Lo que se pide
Retome el relato de la velada con María Sabina y prosígalo a partir de su última oración.

Fragmento de página
===
Nada hablo, y su familia también permanece en silencio riguroso: sólo oímos el
diálogo que sostiene María Sabina con José María, quien se comunica con ella en
su propia lengua Mazateca, que me parece un sonido melodioso sostenido como no
escuché antes, dulcísimo. Antes de la medianoche le indica que me podrá traer con él mañana, al terminar la tarde, sin
ingerir alimento alguno hasta entonces.
"Uno de los nietos de María Sabina nos
viene a buscar a la posada. Ella nos recibe rodeada de las pinturas que José
María le dejó ayer. Está igualmente toda
su familia que, al parecer, sigue una rutina habitual. Pronto los hombres y las
mujeres, excepto María Apolonia, se retiran a un cuarto interior, y no los volvemos a ver. Nos
sentamos en sillas bajas de palma: María Sabina frente a José María, con quien
no deja de hablar mientras ve una a una sus pinturas. María Apolonia ubica unos
petates en el suelo y allí, sin más, veo como van acomodándose algunos de los
niños de su familia, que, a medida que van quedándose dormidos, son cubiertos
por un rebozo de colores vivos. Cuando todos duermen, María Sabina se pone de
pie y se dirige a un pequeño altar empotrado en la pared: de allí toma un plato
de porcelana con ribetes celestes, donde reposan los hongos envueltos en hojas
con la textura del plátano. Parecen champiñones comunes y corrientes. Toma un
par y los come ella misma. Toma otro par y los da a José María; lo mismo hace
con María Apolonia y, finalmente, conmigo. Luego repite el solemne rito aún dos
veces. El sabor, en un primer momento, se me hace relajante (lo asocio de
alguna manera con el sabor del erizo chileno de mar), sin embargo, poco a poco,
me parece horrible, a medida que pasan los instantes un sabor fuertísimo ataca
mi garganta, no puedo soportarlo y, con vergüenza, salgo apresuradamente a
vomitar. Vuelvo de lo más consternado, pero es como si nadie hubiera percibido
mi ausencia. María Sabina sigue hablando a José María, pero ahora tiene un paño
blanco apoyado en sus faldas que borda con pericia; enormes gafas resbalan por
su diminuta nariz. La observo y dudo que esa viejecita encorvada sea una poderosa
maga: de inmediato ella dice mi nombre varias veces, apenas observándome. Desde
ahora sé que es obvio que María Sabina sabe, de alguna forma, los movimientos
ondulantes de mi mente; cada vez que dude, en lo sucesivo, su voz cadenciosa me
devuelve la tranquilidad. En un instante me aterrorizo, pero decido abandonarme
a los designios de Dios. José María dice:
"Él te escucha ahora mismo. Háblale con
toda libertad. Lo único que importa, después de nuestro oficio, lo único
realmente importante para la persona es su capacidad de establecer algún
contacto con Dios. Que si uno tiene verdadera necesidad, El responde".
===
Filas extraídas
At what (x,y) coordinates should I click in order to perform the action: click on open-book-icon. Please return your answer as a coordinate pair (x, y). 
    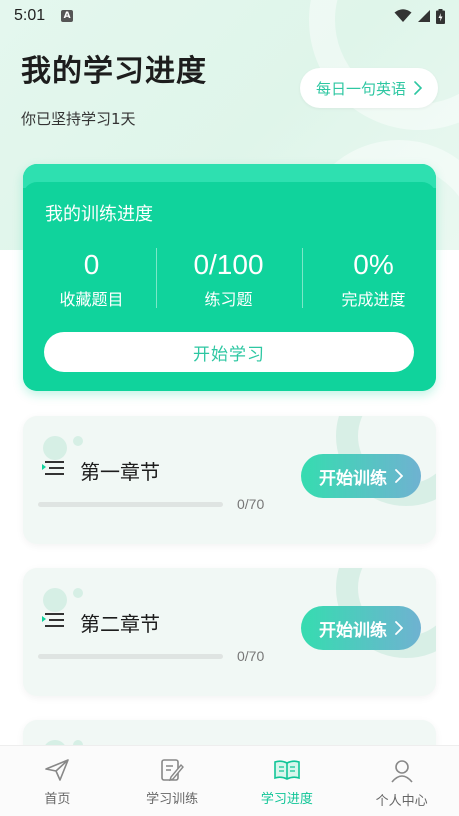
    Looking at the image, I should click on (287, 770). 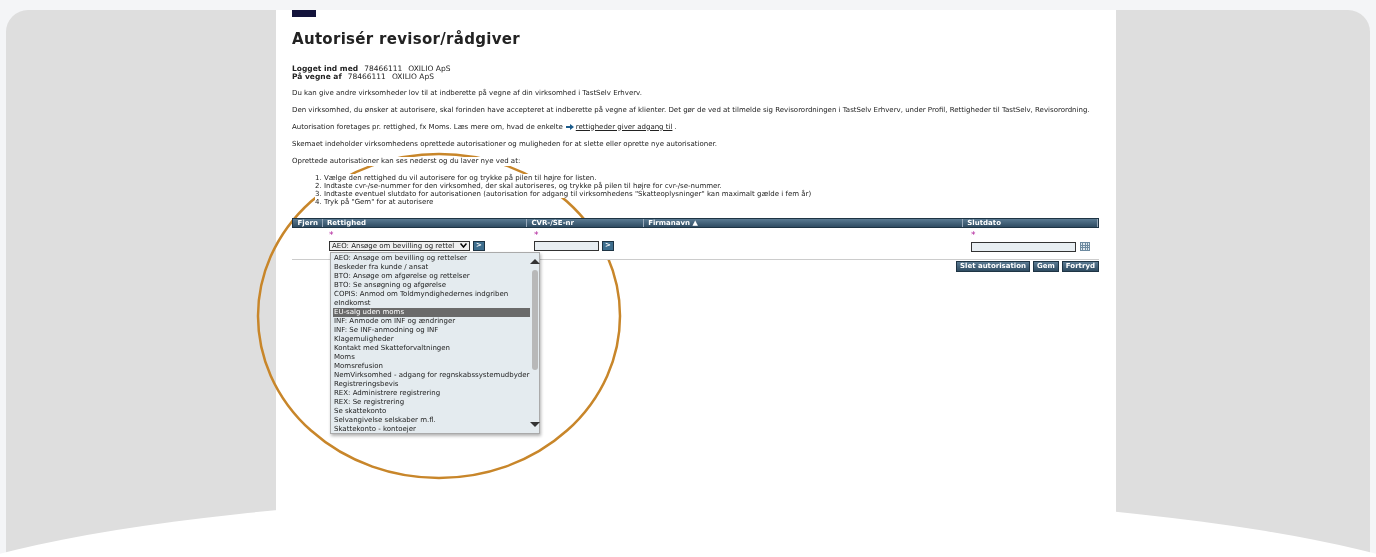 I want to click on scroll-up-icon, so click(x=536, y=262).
===
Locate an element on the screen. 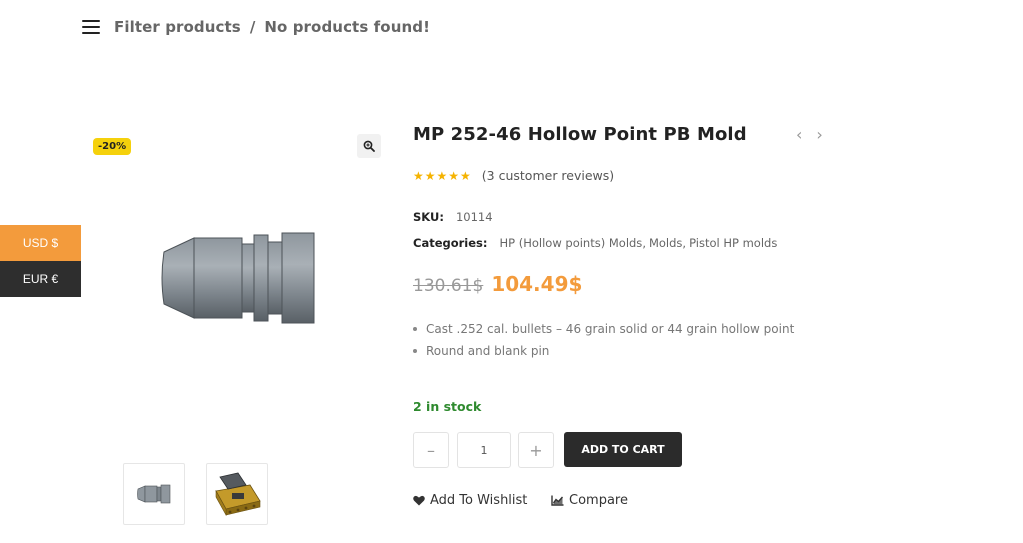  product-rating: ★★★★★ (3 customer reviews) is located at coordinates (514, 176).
===
Respuesta al problema
Comienzo a repetir en mi mente los rezos que
aprendí en la infancia, me digo otras oraciones aprendidas quizás cuándo, nada
más está en mi cerebro, sólo esta idea
desbocada de clamar a Dios para que se deshaga el miedo que tiende a
invadirme... pienso que he comido hongos alucinógenos sin saber, en verdad,
nada de lo que pueda suceder y tiende a asaltarme una idea angustiosa; siento a
María Sabina decir mi nombre y decido que el miedo es en verdad repulsión a la
náusea que tiende a asaltarme desde el sabor mineral que tengo en la boca, es
un sabor punzante, descompuesto, molesto en extremo a mis sentidos. Salgo
nuevamente de la cabaña a la oscuridad de la noche, hay luna nueva y el cielo
está plagado de estrellas que se pierden
más allá de las nubes negras, me rodea una vegetación fantástica que disimula
quebradas sin final, y el aullido largo de los perros salvajes que no me causan
miedo; al aire libre me obligo a devolver cuanto sea que haya ingerido, siento
luego como si hubiera tirado los deshechos de toda mi vida por la boca... me
asalta un cansancio enorme, entro silenciosamente de nuevo a la habitación y,
simplemente, me tiro en uno de los petates en el suelo, tal cual como he visto
hacer a los niños. María Apolonia me cubre con una de sus mantas tejidas de
colores fuertes, siento maravillosa esa lana y la calidez que se me brinda. Así
permanezco, cierro los ojos, junto al abrigo de la manta me envuelve el dulce
sonido de la lengua que hablan María Sabina y José María; estoy protegido. Todo
ocurre, si se puede decir así, en una especie de tiempo detenido, es como si
todo existiera por sí mismo, enmarcada la vida en un cuadro eternamente inmóvil,
circular. Siento claramente que el tono musical de las voces me llena de gozo.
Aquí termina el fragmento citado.